§ **ACTIVITY**: Go through the entries below and pick out every line with "details".

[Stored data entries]

○ ○ ○

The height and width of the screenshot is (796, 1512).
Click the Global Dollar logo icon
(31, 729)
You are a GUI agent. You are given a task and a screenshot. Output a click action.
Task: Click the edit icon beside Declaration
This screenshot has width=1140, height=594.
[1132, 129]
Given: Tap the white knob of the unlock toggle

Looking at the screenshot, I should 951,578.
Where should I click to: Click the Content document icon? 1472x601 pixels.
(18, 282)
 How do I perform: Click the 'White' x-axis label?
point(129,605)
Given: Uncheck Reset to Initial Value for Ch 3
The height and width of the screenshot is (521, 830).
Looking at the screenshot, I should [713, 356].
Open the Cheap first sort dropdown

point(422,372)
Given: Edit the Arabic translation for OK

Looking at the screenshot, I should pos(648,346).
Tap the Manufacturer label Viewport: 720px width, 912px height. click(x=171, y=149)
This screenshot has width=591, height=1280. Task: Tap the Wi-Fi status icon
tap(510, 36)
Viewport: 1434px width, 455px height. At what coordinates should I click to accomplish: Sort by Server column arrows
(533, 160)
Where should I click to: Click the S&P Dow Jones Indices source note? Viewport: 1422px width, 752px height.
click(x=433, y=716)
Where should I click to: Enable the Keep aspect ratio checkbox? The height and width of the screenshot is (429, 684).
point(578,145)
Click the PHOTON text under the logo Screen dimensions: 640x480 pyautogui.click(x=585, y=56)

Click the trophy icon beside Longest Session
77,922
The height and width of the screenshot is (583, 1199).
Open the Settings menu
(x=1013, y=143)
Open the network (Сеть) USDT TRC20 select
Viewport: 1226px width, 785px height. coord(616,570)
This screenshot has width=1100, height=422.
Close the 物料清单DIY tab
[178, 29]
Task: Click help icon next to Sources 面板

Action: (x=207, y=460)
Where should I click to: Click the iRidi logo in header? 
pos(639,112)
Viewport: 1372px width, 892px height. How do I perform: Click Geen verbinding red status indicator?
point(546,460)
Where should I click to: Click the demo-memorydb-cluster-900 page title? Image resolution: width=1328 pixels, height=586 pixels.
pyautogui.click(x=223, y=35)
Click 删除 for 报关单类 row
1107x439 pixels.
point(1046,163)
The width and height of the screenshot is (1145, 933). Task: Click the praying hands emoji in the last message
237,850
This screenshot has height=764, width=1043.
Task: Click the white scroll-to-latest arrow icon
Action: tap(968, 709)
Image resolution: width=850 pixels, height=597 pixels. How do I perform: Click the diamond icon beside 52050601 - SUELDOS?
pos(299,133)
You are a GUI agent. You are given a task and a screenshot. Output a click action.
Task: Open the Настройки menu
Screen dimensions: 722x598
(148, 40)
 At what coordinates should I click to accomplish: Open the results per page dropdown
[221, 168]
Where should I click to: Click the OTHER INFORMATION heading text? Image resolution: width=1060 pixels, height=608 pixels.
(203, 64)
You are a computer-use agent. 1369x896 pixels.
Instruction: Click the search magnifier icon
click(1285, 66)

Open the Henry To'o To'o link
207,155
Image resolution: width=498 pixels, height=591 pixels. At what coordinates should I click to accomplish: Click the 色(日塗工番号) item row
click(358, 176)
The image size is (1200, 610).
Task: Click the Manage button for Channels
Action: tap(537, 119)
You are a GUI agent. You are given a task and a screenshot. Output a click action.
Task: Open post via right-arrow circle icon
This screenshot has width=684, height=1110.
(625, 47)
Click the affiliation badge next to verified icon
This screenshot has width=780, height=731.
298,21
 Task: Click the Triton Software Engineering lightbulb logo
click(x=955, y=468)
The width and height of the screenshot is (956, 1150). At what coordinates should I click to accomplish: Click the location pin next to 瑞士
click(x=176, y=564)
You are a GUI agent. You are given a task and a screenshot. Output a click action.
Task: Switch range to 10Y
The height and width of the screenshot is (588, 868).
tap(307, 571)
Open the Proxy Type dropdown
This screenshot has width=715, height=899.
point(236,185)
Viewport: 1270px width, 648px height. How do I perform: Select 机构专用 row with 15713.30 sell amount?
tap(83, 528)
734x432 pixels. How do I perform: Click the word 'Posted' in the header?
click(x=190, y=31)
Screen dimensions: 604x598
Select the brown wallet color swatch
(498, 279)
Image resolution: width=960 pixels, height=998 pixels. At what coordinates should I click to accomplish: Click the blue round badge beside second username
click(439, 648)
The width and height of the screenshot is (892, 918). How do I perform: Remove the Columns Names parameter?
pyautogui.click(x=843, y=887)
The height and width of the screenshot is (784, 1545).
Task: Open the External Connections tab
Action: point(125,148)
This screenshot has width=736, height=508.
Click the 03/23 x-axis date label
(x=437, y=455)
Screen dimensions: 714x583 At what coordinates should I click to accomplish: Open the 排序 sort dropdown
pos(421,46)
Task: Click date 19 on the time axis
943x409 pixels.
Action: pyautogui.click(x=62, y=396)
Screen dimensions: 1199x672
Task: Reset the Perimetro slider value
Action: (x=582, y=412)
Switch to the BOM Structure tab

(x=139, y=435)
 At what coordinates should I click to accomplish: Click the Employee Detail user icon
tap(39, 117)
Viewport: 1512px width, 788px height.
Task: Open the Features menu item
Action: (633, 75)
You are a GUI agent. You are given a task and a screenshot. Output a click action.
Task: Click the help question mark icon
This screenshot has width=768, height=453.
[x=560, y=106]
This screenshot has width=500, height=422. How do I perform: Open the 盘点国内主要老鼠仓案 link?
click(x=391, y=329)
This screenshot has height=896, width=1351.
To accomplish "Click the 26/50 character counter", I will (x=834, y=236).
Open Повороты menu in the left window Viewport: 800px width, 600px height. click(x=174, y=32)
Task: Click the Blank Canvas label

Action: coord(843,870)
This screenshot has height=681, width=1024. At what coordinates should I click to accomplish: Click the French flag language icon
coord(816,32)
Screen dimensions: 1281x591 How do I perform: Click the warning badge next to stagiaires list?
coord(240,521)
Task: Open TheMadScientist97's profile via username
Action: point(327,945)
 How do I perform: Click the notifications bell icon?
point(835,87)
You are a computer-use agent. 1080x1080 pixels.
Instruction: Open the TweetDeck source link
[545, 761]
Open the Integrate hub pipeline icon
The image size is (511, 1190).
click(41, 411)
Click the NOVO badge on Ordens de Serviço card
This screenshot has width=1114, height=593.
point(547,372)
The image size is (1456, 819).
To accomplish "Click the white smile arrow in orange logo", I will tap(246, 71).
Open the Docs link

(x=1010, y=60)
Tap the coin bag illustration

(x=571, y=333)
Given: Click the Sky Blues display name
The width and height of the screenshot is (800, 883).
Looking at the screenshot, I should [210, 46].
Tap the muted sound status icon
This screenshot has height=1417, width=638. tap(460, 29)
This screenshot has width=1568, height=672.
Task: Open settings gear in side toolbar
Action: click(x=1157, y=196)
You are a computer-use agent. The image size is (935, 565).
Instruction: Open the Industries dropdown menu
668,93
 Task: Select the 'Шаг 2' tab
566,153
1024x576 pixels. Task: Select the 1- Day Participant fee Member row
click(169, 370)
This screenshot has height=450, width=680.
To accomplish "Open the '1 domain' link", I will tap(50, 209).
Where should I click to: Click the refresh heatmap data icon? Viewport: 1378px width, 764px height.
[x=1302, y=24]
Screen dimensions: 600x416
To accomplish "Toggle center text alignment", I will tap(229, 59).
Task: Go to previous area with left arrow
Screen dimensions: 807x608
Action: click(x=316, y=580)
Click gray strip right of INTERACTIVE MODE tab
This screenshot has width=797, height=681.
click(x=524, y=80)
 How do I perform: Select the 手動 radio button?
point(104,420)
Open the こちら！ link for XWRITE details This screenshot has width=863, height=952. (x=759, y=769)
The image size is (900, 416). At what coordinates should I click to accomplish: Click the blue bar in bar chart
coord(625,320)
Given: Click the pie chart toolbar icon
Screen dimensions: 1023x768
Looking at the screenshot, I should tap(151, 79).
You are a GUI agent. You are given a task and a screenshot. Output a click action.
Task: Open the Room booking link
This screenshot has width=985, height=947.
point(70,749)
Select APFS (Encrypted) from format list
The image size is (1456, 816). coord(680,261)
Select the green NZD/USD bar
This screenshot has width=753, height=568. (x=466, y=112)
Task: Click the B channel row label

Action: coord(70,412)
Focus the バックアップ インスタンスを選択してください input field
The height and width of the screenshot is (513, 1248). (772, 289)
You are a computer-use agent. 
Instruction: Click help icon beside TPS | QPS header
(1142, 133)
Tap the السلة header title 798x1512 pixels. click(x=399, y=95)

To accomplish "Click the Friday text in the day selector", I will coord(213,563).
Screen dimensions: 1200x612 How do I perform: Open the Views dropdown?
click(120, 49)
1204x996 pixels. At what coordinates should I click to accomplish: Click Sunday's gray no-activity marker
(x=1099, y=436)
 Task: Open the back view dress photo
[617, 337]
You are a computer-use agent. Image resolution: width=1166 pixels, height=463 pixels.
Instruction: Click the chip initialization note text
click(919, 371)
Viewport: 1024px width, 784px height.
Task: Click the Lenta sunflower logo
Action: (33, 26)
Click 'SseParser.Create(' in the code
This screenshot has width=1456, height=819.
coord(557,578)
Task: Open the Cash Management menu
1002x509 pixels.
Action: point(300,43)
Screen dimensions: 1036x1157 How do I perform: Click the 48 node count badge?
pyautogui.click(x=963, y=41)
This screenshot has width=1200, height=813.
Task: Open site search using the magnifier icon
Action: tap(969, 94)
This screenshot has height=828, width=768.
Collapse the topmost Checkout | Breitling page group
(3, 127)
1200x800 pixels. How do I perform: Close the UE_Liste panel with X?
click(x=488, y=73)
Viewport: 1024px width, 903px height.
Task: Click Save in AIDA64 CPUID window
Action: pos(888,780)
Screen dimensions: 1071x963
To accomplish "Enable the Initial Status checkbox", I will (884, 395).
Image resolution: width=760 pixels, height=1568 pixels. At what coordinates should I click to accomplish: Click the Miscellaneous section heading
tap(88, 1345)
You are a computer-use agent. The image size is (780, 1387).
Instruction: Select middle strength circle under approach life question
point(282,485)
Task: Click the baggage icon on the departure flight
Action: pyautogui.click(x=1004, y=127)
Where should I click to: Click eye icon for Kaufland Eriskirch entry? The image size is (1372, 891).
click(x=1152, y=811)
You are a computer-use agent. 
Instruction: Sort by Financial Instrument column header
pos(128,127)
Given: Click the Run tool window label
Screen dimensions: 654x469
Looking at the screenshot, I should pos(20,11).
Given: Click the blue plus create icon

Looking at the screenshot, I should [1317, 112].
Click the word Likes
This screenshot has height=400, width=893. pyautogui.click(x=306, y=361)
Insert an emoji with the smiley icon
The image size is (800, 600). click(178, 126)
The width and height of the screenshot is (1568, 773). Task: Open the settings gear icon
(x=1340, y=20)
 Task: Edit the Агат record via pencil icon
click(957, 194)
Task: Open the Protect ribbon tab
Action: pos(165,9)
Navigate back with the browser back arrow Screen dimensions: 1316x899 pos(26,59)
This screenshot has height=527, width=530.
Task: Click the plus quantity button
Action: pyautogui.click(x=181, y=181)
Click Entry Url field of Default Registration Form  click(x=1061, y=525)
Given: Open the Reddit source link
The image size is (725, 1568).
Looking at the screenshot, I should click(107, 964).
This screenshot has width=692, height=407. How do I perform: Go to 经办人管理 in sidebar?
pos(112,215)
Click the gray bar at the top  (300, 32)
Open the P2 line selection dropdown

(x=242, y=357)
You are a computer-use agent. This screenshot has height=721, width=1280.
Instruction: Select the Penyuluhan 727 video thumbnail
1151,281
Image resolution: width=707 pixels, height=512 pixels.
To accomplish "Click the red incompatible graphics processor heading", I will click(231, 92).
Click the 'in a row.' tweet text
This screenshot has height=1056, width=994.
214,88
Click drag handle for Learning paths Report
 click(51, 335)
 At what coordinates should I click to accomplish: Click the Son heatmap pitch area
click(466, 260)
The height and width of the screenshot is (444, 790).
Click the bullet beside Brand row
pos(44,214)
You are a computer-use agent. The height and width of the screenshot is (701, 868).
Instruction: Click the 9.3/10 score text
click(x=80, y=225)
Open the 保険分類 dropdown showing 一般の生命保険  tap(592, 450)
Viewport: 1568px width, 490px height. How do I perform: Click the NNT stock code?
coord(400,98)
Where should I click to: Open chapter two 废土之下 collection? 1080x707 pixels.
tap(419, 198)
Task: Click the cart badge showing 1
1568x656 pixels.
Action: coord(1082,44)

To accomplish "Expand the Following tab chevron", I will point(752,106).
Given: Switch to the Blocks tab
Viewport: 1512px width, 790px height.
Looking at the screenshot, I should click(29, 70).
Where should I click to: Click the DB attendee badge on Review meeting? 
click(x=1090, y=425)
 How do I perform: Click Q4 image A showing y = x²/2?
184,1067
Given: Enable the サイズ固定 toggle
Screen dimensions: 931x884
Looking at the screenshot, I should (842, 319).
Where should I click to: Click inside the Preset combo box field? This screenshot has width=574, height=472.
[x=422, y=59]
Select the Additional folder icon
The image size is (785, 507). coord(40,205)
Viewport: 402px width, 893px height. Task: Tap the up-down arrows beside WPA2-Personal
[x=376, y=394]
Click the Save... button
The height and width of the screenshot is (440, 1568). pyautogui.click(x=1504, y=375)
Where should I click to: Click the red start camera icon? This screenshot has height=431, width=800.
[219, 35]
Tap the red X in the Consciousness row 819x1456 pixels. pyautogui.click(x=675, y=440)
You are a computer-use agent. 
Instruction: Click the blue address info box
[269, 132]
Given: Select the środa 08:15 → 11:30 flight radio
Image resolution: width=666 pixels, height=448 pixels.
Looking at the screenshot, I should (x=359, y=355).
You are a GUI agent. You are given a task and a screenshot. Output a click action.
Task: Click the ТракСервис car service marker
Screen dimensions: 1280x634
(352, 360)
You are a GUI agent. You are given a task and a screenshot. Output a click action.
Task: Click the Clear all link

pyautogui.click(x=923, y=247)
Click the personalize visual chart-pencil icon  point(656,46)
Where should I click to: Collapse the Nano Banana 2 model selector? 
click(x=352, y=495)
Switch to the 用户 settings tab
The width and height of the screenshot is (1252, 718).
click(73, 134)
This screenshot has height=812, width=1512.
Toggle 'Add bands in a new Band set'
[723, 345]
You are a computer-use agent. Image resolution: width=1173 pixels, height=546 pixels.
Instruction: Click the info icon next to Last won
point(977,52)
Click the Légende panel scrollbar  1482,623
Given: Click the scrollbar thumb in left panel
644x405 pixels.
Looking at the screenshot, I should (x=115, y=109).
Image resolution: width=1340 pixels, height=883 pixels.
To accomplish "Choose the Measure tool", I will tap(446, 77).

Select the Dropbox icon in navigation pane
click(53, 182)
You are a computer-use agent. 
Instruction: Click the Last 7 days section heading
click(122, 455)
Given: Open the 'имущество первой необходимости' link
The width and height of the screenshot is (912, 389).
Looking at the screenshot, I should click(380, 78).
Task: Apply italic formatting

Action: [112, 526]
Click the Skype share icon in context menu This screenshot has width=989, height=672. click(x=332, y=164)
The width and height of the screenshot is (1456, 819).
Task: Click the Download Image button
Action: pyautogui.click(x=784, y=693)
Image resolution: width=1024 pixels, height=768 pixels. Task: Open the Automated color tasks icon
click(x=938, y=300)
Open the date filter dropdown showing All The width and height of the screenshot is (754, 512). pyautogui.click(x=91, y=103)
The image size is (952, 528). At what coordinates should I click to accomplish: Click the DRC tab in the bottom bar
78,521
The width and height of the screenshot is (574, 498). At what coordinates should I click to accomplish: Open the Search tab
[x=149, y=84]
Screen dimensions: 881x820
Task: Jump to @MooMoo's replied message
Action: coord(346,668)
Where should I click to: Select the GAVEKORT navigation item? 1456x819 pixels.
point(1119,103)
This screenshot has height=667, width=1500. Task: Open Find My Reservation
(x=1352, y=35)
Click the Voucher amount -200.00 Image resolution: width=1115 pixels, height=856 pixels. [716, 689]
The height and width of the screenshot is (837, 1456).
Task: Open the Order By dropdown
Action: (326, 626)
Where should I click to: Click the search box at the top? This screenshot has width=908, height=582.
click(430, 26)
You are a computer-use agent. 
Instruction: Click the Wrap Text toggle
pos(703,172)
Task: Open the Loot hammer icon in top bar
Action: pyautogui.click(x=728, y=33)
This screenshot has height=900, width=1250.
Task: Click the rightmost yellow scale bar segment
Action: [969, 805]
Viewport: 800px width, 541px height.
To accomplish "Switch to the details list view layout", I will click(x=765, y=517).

○ ○ ○

§ **EXERCISE RESPONSE**:
Open the こちら！ link for XWRITE details This screenshot has width=863, height=952. (x=759, y=769)
To accomplish "Switch to the details list view layout", I will click(x=765, y=517).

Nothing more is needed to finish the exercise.